# PCML Project-1 ~ Team #60

## Initial Python Imports

In [1]:
# Useful starting lines
%matplotlib inline

import numpy as np
import matplotlib.pyplot as plt
from helpers import *

%load_ext autoreload
%autoreload 2

## Training data

### Load data

In [2]:
DATA_TRAIN_PATH = "../Data/train.csv"
y_train, tx_train, _ = load_csv_data(DATA_TRAIN_PATH)

print("Loaded training data with dimensions ", tx_train.shape)

Loaded training data with dimensions  (250000, 30)


### Useful information on the data

#### Count outliers - Extreme values

In [None]:
from data_preparation import count_outliers
outliers = count_outliers(tx_train, -999)
for feature in range(tx_train.shape[1]):
    print('feature: ',feature,' -> ',outliers[feature])

#### Analysis of output y

In [None]:
plt.hist(y_train, bins=2, align='mid')
plt.title("Histogram of output y")
plt.show()

#### Analysis of y as a function of all its features (one by one)

In [None]:
from data_preparation import plot_features_by_y
plot_features_by_y(y_train,tx_train)

### Rank Deficiency of the matrix

In [None]:
original_rank = np.linalg.matrix_rank(tx_train)
print('original tx_train rank: ',original_rank)
# indices = np.arange(tx_train.shape[1])
# for col in range(30):
#     indices = np.delete(indices,col)
#     rank = np.linalg.matrix_rank(tx_train[:,indices])
#     indices = np.insert(indices,col,col)
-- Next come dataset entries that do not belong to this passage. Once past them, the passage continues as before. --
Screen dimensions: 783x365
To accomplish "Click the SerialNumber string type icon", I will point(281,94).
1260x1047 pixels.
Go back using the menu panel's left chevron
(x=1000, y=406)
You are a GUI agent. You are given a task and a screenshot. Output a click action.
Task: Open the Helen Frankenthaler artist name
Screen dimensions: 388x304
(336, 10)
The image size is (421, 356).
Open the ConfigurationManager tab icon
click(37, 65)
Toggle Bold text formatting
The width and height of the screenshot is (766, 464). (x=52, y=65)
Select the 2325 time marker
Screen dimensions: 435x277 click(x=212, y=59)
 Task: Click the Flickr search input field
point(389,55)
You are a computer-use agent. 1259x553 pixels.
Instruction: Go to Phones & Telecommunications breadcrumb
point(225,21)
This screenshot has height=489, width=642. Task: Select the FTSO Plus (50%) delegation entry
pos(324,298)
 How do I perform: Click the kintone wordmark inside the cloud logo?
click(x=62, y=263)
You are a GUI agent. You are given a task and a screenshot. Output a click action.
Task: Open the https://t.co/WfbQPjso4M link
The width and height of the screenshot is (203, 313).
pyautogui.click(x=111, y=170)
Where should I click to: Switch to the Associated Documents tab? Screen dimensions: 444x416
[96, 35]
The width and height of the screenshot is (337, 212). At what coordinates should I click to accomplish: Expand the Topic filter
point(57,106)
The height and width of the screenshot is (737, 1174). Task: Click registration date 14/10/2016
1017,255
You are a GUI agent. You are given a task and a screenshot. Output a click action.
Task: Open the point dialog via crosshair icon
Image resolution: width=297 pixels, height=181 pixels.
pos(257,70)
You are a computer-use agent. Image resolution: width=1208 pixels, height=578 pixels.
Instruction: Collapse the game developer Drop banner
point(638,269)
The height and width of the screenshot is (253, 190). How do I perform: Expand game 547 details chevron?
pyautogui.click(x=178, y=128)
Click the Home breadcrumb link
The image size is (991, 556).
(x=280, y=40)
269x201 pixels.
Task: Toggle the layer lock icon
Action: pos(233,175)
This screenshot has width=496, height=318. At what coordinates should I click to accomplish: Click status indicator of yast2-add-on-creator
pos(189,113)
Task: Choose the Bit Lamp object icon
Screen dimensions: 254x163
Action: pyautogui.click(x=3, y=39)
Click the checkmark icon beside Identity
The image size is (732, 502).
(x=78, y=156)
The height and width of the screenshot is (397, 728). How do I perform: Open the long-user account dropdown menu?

As we can see our matrix-rank is 30 which means that we do not have any ill-conditioning between our columns.

### Standardization

In [3]:
from data_preparation import standardize_outliers
# Standardize the data and replace undefined values with the mean, column by column
tx_train, _, _ = standardize_outliers(tx_train, -999)
print('tx standardized shape: ',tx_train.shape)

tx standardized shape:  (250000, 30)


### Feature selection and polynomial expansion

In [None]:
from quadratic_array import *
indices = select_features(tx_train, y_train, 0.05)
tx_train = tx_train[:,indices]
indices, len(indices)

In [None]:
tx_train = np.c_[np.ones(tx_train.shape[0]), tx_train]

In [4]:
from feature_selection import best_feature_degrees
from implementations import least_squares

best_degrees = best_feature_degrees(y_train, tx_train, least_squares, max_degree=12)
print(best_degrees)

[12 12 12  9  7 12 12 12  6 12 12  0  9 12  9  3 12 11  4  8  7 11  3  7  9
  0 10 10 12 12]


In [5]:
from feature_selection import build_poly_by_feature
tx_train = build_poly_by_feature(tx_train, best_degrees)

print("Created expanded data with shape ", tx_train.shape)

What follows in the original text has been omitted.